Exclusive: Miles Electric—The Startup Below The Radar
The saving grace for Miles turned out to be European and Japanese engineering. The base vehicle for the Miles Highway Speed is a Hafei Saibao 3—a compact sedan built in Harbin, China, that sells for $12,000 with a gasoline engine. State-owned Hafei Automotive Group made roughly 240,000 vehicles last year; it had built the Saibao, introduced in 2004, using components from Mitsubishi. It also hired Italian design and engineering firm Pininfarina to do the styling, engineering, and European market certification. In other words, the Saibao had been designed to meet global safety standards.

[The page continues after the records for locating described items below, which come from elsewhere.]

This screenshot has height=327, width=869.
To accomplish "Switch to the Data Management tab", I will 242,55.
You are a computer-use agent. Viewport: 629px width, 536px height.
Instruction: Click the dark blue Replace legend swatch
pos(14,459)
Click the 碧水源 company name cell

With a base vehicle in hand, Miles engineers turned to the battery pack. The lithium iron phosphate cells come from Tianjin Lishen Battery, a large state-owned manufacturer. Lishen assembles its cells into the modules that make up the full pack, with a capacity of 37 kilowatt-hours. It will ship completed packs to Hafei, which will install them on its standard assembly line. Miles owns the intellectual property around the pack design, the battery management system, and the integration of components like the regenerative brakes and stability control software.
Making Sure It’s Right
Czinger, who had done business in China while at investment bank Goldman Sachs, knew the company would have only one chance to get it right. He called in experienced personnel and automotive consulting firms from the US and Europe to validate the components, the manufacturing processes, and the testing procedures. ”We’re doing a real manufacturing startup of a real car, without the massive capital,” he said proudly.

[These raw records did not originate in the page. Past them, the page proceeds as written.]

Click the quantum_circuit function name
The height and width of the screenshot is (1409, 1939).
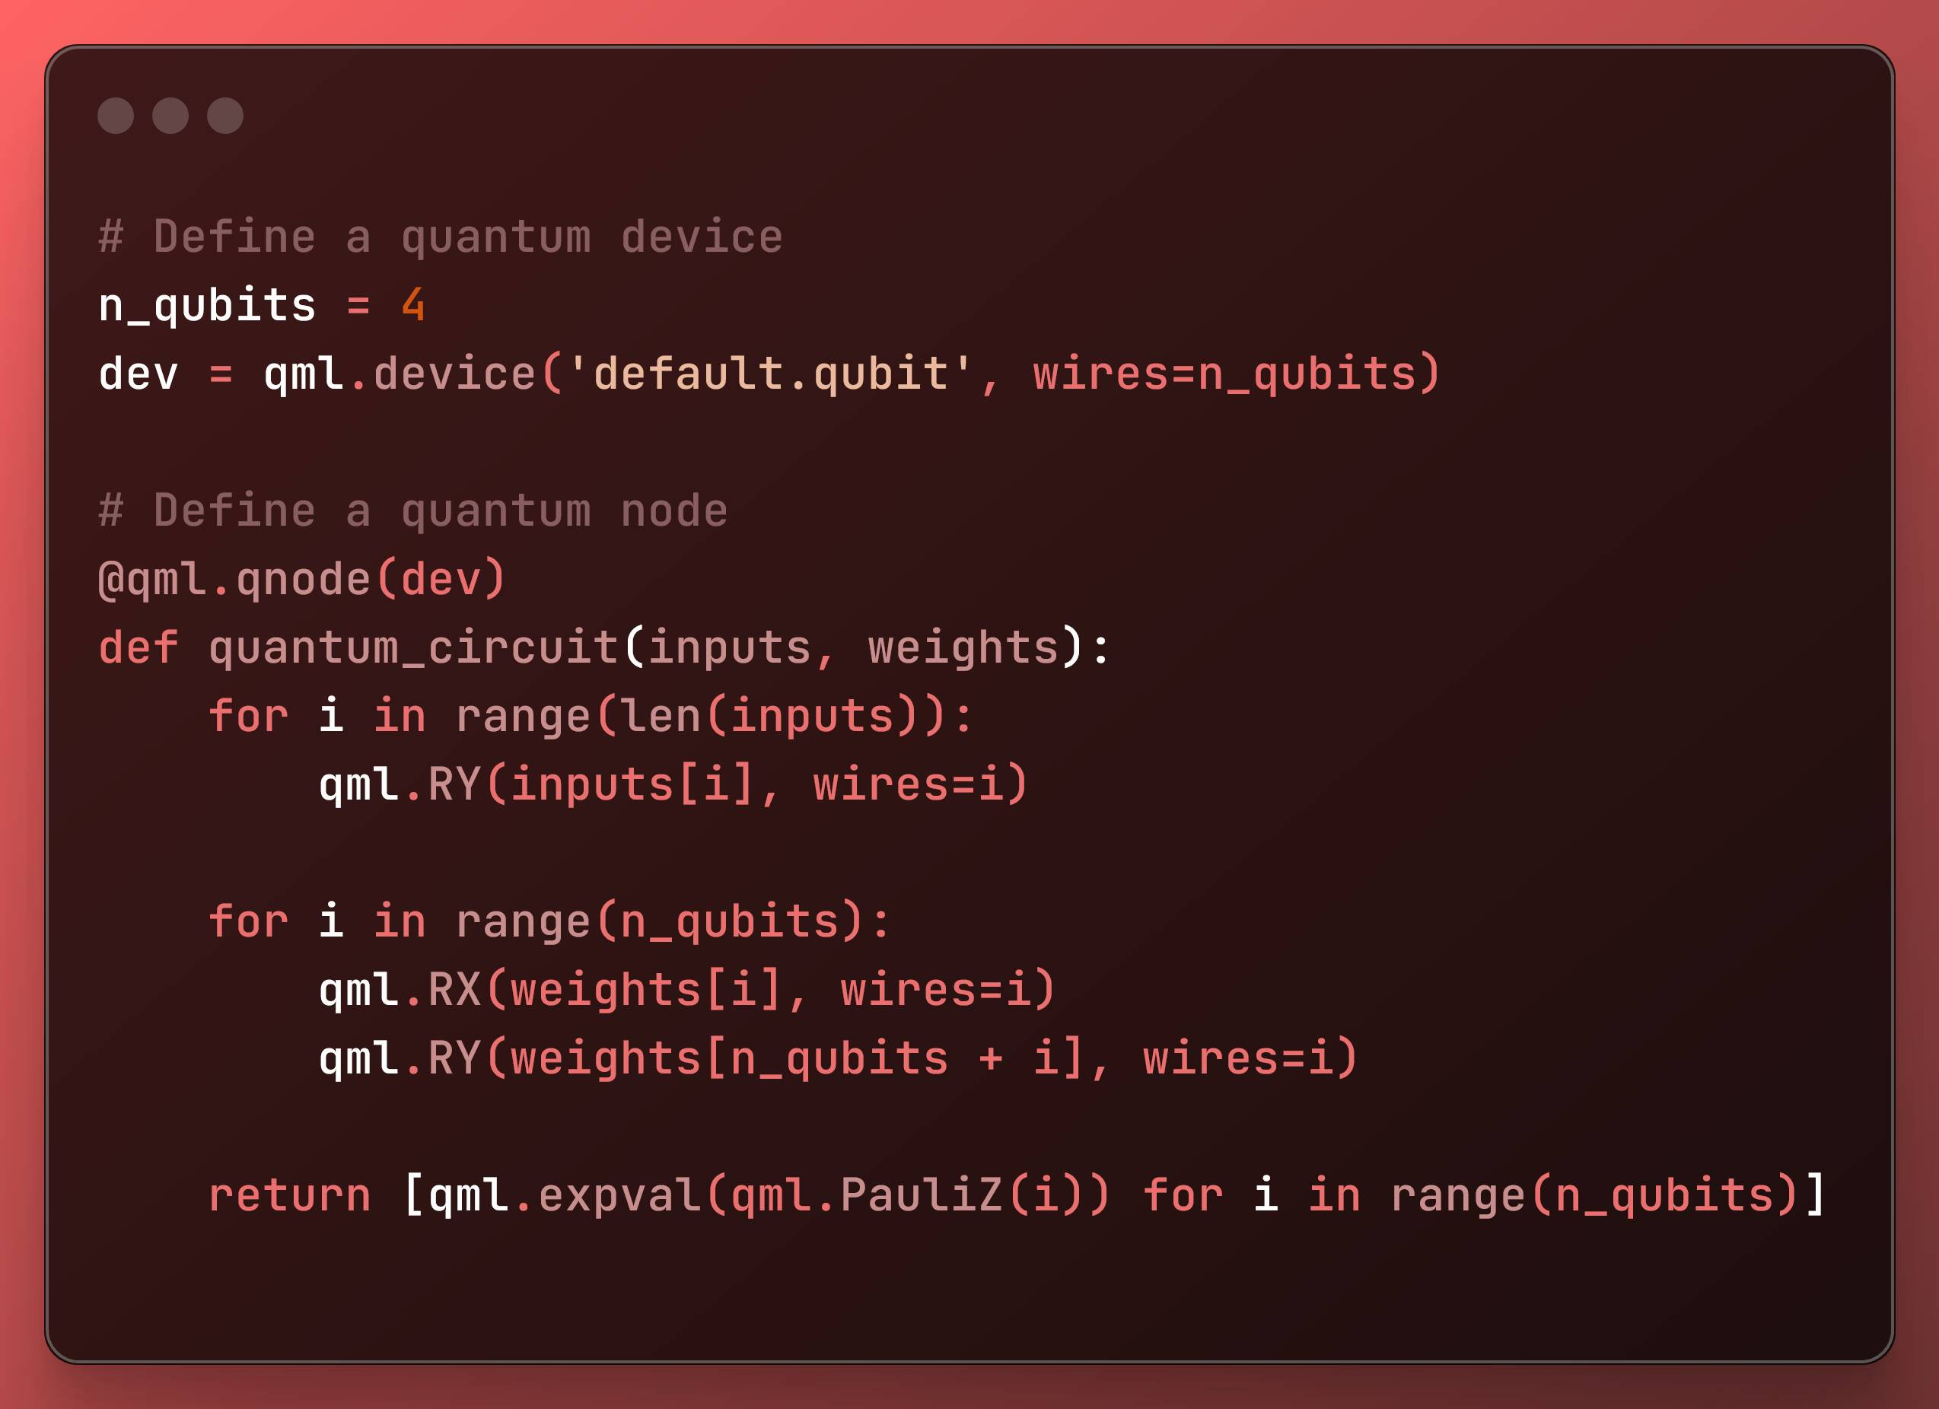click(413, 647)

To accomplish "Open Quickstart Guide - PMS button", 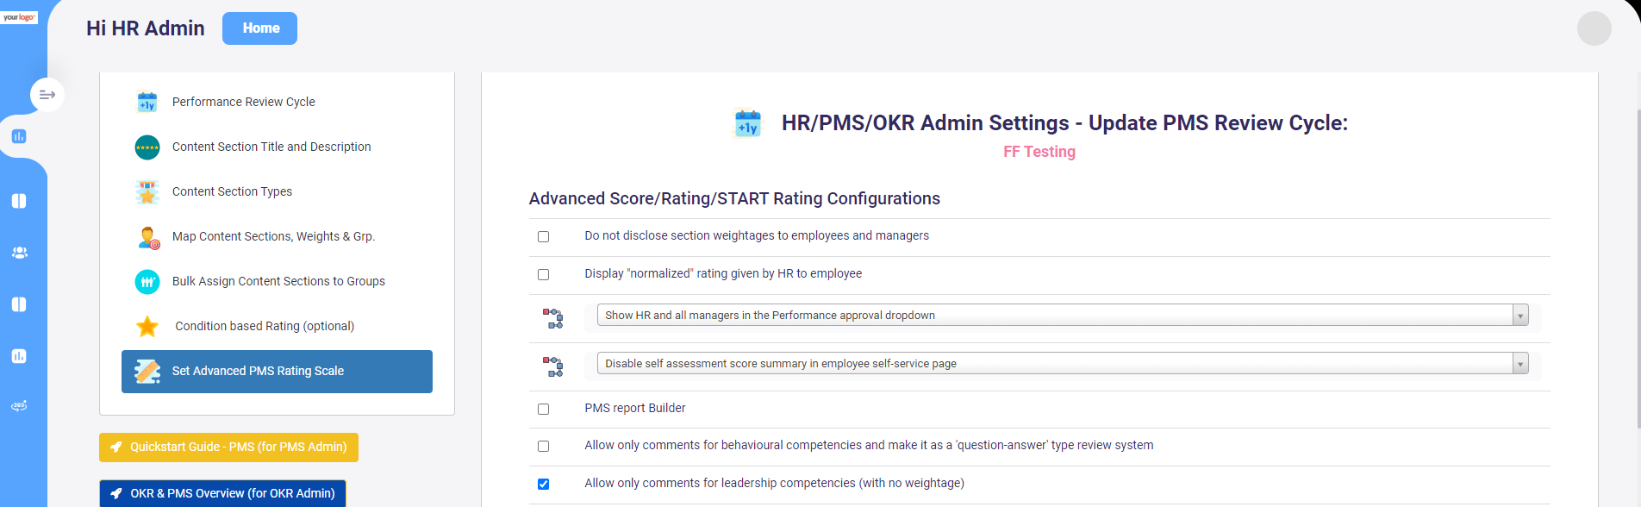I will point(228,448).
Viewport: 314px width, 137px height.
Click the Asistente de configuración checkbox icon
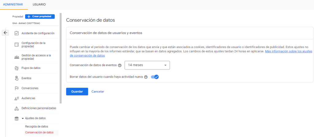click(17, 33)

Indeed, in late August, a Chinese news service reported that an electric Saibao had passed a test replicating a frontal-offset crash test conducted by the Insurance Institute for Highway Safety. While the Institute is entirely separate from the US National Highway Traffic Safety Administration (NHTSA), which regulates safety testing, the results of its tests are highly publicized. Getting high scores from the IIHS has become a critical selling point for carmakers.
Assuming that the Highway Speed can be certified for sale in the US, buyers will get a conservatively styled four-door, five-passenger sedan with “ample” trunk space. Options will include power seats and windows, a sunroof, electronic stability control, a GPS navigation system, and Bluetooth connectivity.
The company quotes a top speed above 80 miles per hour, and 0-60 times of 8.5 seconds. Recharging requires a standard 220-Volt socket—used for stoves, clothes driers, and other appliances. The car will come with an 8-year, 100,000 mile warranty. As for range, Miles says the car will go 100 miles or more, giving 94 percent of Americans a safe margin over their daily driving distances of 80 miles or less.
The sticker price will be $40,000 to $45,000, depending on options. But with its battery pack well above 16 kilowatt-hours, a Highway Speed qualifies for the recent federal tax allowance of $7,500. States like California may sweeten the pot with their own incentives as well.